__Brief__. Rewrite all of the data below with "left chevron" changed to "left arrow" and everything else kept the same. Leave the pictures out of your answer.

__Some records__.
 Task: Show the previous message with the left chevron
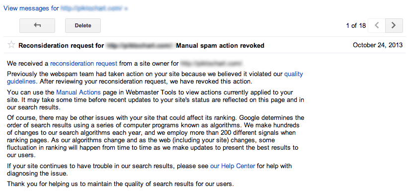click(x=377, y=26)
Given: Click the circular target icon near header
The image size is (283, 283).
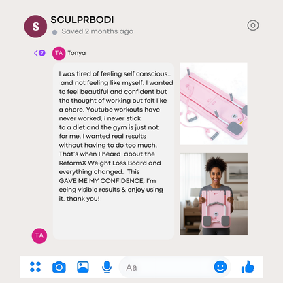Looking at the screenshot, I should click(x=253, y=25).
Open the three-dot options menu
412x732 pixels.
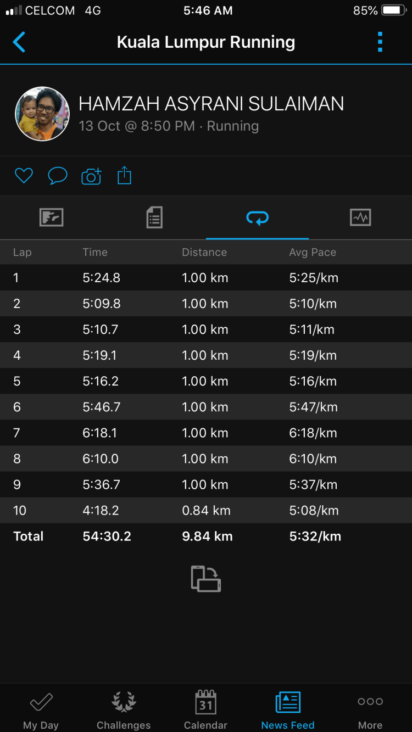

__Response__.
 Task: Show the previous message with the left arrow
click(x=377, y=26)
Given: Click the circular target icon near header
The image size is (283, 283).
Looking at the screenshot, I should click(x=253, y=25).
Open the three-dot options menu
412x732 pixels.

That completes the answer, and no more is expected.